** START OF Text **

Koine Greek (from c323 BC)
Medieval Greek (c330-1453)
Modern Greek (from 1453)
Cappadocian, Cypriot,
Demotic, Griko, Katharevousa,
Pontic, Tsakonic, Yevanic

Koine Greek (Greek Ελληνιστική Κοινή, "common Greek", or κοινή διάλεκτος "the common dialect") is the popular form of Greek which emerged in post-Classical antiquity (c.300 BC – AD 300). Other names are Alexandrian, Hellenistic, Patristic, Common, Biblical or New Testament Greek. Original names were koine, Hellenic, Alexandrian and Macedonian (Macedonic);[1][2] all on the contrast to Attic dialect. Koine was the first common supra-regional dialect in Greece and came to serve as a lingua franca for the eastern Mediterranean and ancient Near East throughout the Roman period. It was also the original language of the New Testament of the Christian Bible and of the Septuagint (the Greek translation of the Old Testament).[3] Koine is the main ancestor of modern Greek.


Koine Greek arose as a common dialect within the armies of Alexander the Great.[3] Under the leadership of Macedon who colonized the known world, their newly formed common dialect was spoken from Egypt to the fringes of India.[3] Though elements of Koine Greek took shape during the late Classical Era, the post-Classical period of Greek dates from the death of Alexander the Great in 323 BC, when cultures under Hellenistic sway in turn began to influence the language. The passage into the next period, known as Medieval Greek, dates from the foundation of Constantinople by Constantine I in 330. The post-Classical period of Greek thus refers to the creation and evolution of Koine Greek throughout the entire Hellenistic and Roman eras of history until the start of the Middle Ages.[3]


Koine (Κοινή), Greek for "common", is a term which had been previously applied by ancient scholars to several forms of Greek speech. A school of scholars such as Apollonius Dyscolus and Aelius Herodianus maintained the term Koine to refer to the Proto-Greek language, while others would use it to refer to any vernacular form of Greek speech which differed from the literary language.[3] When Koine gradually became a language of literature, some people distinguished it in two forms: Hellenic (Greek) as the literary post-classical form, and Koine (common) as the spoken popular form.[3] Others chose to refer to Koine as the Alexandrian dialect or the dialect of Alexandria, a term often used by modern classicists.

** END OF Text **
** START OF Given data **

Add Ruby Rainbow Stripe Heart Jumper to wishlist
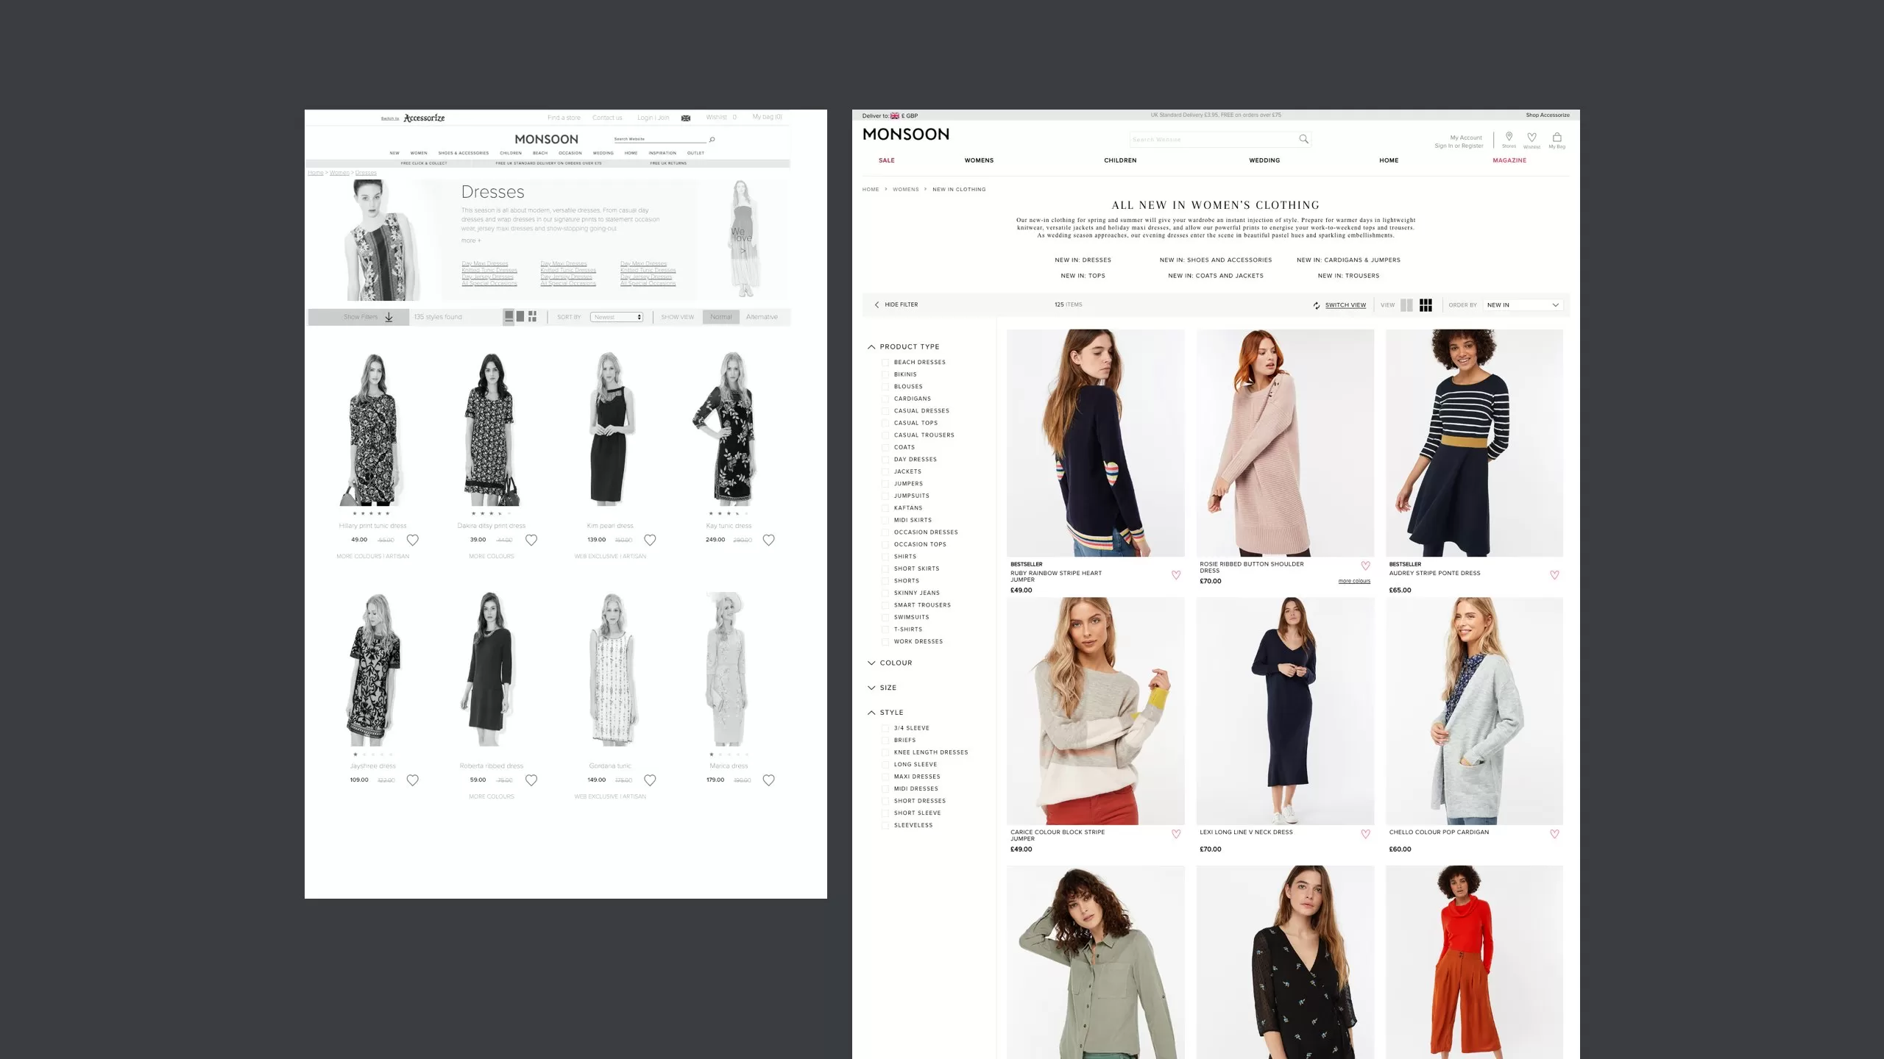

** END OF Given data **

◆ **Your instructions**: Please change "supra-regional" to "transregional" in the Koine Greek passage starting at "Koine Greek (Greek" and ending at "of modern Greek.", and write out that stretch again. Work from the Koine Greek passage alone, not the material.

◆ **Answer for the task**:
Koine Greek (Greek Ελληνιστική Κοινή, "common Greek", or κοινή διάλεκτος "the common dialect") is the popular form of Greek which emerged in post-Classical antiquity (c.300 BC – AD 300). Other names are Alexandrian, Hellenistic, Patristic, Common, Biblical or New Testament Greek. Original names were koine, Hellenic, Alexandrian and Macedonian (Macedonic);[1][2] all on the contrast to Attic dialect. Koine was the first common transregional dialect in Greece and came to serve as a lingua franca for the eastern Mediterranean and ancient Near East throughout the Roman period. It was also the original language of the New Testament of the Christian Bible and of the Septuagint (the Greek translation of the Old Testament).[3] Koine is the main ancestor of modern Greek.